Hypertension And Salinity

a person measuring his own blood pressure using a wrist blood pressure meter

There are some studies done that showed an association between drinking water salinity and hypertension prevalence in Bangladesh. In 2002 the WHO recognized the health impacts of consumption of highly saline waters as a priority for investigation under its public health initiatives [1]. It was reported that, higher rates of (pre)-eclampsia and gestational hypertension in pregnant women living on the southwestern coast of Bangladesh were observed, compared with non-coastal pregnant women, which were hypothesized to be caused by saline contamination of drinking water. In Bangladesh, the annual hospital prevalence of hypertension in pregnancy was higher in the dry season (12.2%, 95% CI: 9.5 – 14.8) than in the rainy season (5.1%, 95% CI: 2.91 – 7.26) [2]. Also, a population-based case-control study conducted in Dacope, Bangladesh among 202 pregnant women with (pre)eclampsia or gestational hypertension reported significant associations between both (pre)eclampsia and gestational hypertension separately with sodium intake and thus level of salinity in drinking water from GW sources [3]

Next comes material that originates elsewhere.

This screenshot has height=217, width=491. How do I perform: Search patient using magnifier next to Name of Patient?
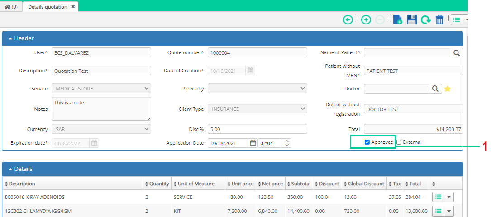click(x=456, y=53)
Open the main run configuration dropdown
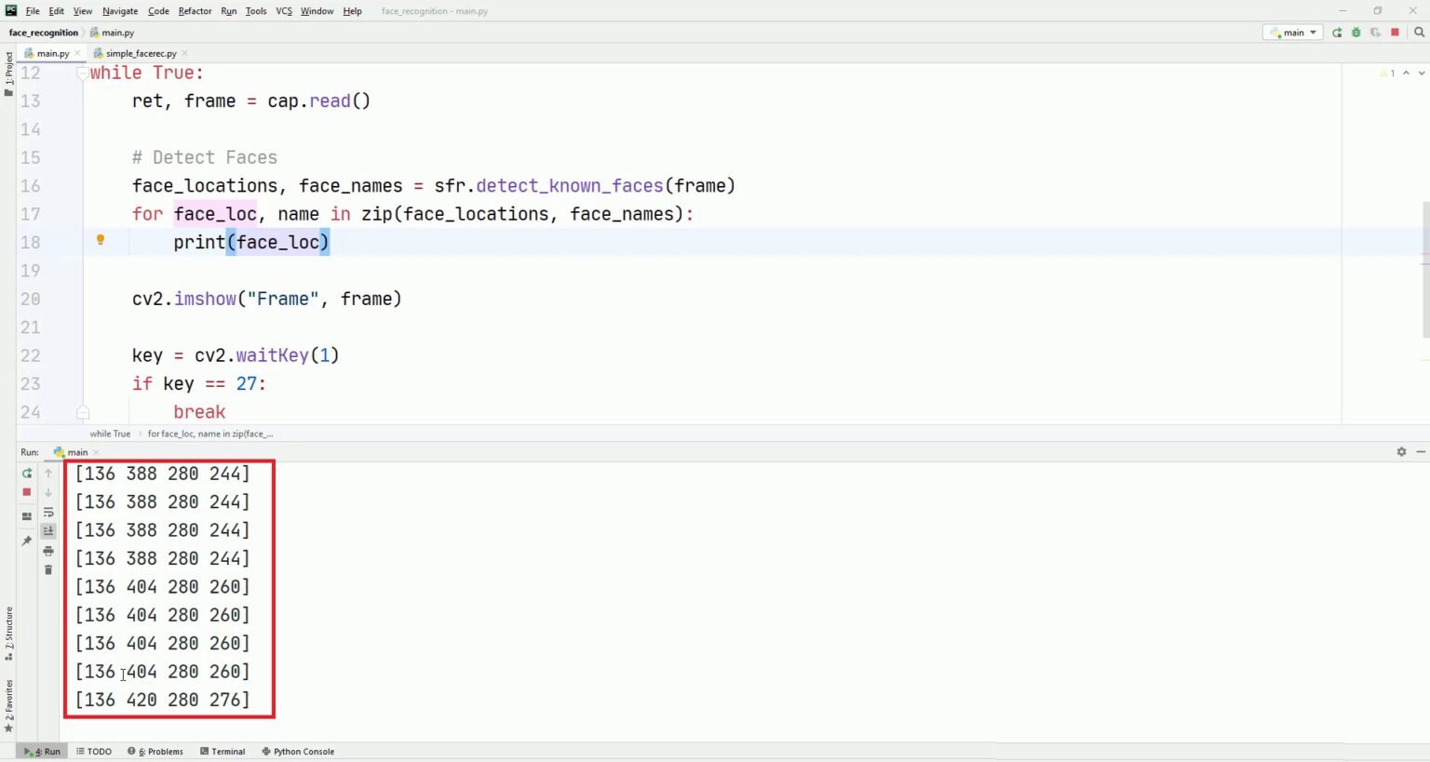 pos(1294,33)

Under the ESPA deltas study, icddr,b has done some analysis to see the hypertension prevalence in coastal population and drinking water salinity status. Water samples have been collected from all types of sources, however, for analysis, only tubewell water was used.

Figure 1: Association of high blood pressure with drinking water salinity

This study found a statistically significant association between drinking water salinity and hypertension that shows seasonal variation, increasing trends in the dry season, and is prevalent in women above 35 years of age group. With climate change predictions for Bangladesh and an increase in salinity in drinking water, the issue is likely to worsen, if timely intervention is not implemented.


[1] McMichael, A.J., D.H. Campbell-Lendrum, C.F. Corvalan, K.L. Ebi, A.K. Githeko, J.D. Scherage & A. Woodward (Eds.) (2003) , Climate Change and Human Health, WHO, Geneva , 322 pp.

[2] Khan, A. E., Ireson, A., Kovats, S., Mojumder, S. K., Khusru,  A., Rahman, A., and Vineis, P., (2011) Drinking Water Salinity and Maternal Health in Coastal Bangladesh: Implications of Climate Change. Environ Health Perspect 119(9): doi:10.1289/ehp.1002804

[3] Khan,A., E., Scheelbeek, P. F. D., Shilpi, A. B., Chan, Q., Mojumder, S. K., rahman, A., Haines, A., Vinels, P., (2014). Salinity in drinking water and risk of (pre)eclampsia and gestational hypertension in caosatal bangladesh: A case-control study. PLOS ONE, Vol. 9, Issue 9, e108715.